Reds Gesichtsausdruck zufolge, war er wohl immer noch sehr aufgebracht, stellte Myrtle fest, als sie zurück in den Hauptraum der Wache ging. Er bot ihr jedoch an, sie nach Hause zu fahren. Zumindest nahm sie an, dass er das vorschlagen wollte. Die Worte, die er zwischen seinen knirschenden Zähnen hervorpresste, waren nur schwer zu verstehen.
Sie fuhren los. Myrtle warf einen Blick auf die Uhr. „Gerade rechtzeitig für Das Versprechen von Morgen.“
Red lachte trocken. „Elaine hat vor einer Weile angerufen und nach dir gefragt. Ich werde sie zurückrufen und ihr ausrichten, dass es dir gutgeht. Du scheinst die Leiche ja gut verkraftet zu haben, wenn du in Gedanken schon bei deiner Seifenoper bist.“
„Das Versprechen von Morgen handelt von etwas ganz Ähnlichem und könnte hilfreiche Perspektiven bieten, Red. Angelique bringt in der Serie alle auf die Palme ‒ auch wenn sie bipolar ist und nicht wirklich etwas dafür kann, die arme Seele.
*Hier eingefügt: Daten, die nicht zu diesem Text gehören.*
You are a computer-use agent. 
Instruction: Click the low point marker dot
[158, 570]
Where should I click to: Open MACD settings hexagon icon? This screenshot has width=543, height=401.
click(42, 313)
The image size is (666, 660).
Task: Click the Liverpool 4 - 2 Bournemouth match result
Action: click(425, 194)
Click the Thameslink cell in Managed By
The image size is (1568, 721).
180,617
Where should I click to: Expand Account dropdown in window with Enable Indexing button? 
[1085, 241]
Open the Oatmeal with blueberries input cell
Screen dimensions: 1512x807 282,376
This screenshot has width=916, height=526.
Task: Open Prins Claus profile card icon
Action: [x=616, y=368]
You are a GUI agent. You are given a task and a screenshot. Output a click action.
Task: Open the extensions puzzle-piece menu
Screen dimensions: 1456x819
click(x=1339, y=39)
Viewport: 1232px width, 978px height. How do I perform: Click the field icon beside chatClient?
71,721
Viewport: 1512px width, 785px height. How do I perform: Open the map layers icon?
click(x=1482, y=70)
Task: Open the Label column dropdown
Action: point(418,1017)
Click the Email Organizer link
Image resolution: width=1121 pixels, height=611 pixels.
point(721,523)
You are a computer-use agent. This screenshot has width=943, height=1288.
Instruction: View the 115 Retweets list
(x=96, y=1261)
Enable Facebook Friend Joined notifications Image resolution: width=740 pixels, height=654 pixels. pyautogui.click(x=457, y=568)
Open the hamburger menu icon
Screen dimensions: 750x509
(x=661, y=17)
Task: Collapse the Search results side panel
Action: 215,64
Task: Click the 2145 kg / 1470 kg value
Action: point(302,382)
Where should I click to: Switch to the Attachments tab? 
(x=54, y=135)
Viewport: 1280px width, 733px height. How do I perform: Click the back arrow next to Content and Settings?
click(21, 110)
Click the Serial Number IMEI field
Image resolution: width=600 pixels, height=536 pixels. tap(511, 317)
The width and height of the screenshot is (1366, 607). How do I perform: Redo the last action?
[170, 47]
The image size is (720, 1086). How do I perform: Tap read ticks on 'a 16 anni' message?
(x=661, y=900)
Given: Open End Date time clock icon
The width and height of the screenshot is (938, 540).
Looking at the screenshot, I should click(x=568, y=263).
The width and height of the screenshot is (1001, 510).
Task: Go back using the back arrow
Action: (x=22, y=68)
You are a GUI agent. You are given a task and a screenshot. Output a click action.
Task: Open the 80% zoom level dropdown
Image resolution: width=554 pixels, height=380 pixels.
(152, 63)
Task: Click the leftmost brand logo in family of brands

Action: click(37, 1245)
Cliff sorgt für Aufruhr und ist auf Ärger aus, weil Angeliques Ex-Mann sein Bruder ist und sie ihn stalkt, weil er sich mit Cliffs Schwägerin trifft, die jetzt auch noch schwanger ist...“
„Und wie genau erinnert dich das an Parkes Mord?“
„Weil Angelique umgebracht wurde, ganz einfach. Warum denn sonst?“
Red krallte seine Finger um das Lenkrad, während er in Myrtles Einfahrt einbog.
„Du solltest mal zum Arzt wegen der Nerven, Red. Deine Adern stehen auf deiner Stirn schon richtig hervor. Hoffen wir mal, dass das kein Bluthochdruck ist.“ Mit diesen Worten kletterte Myrtle aus dem Wagen und knallte die Tür hinter sich zu. Sie bahnte sich vorsichtig einen Weg durch die Gartenzwerg-Kolonie zu ihrer Haustür, als Red schon wieder davonraste.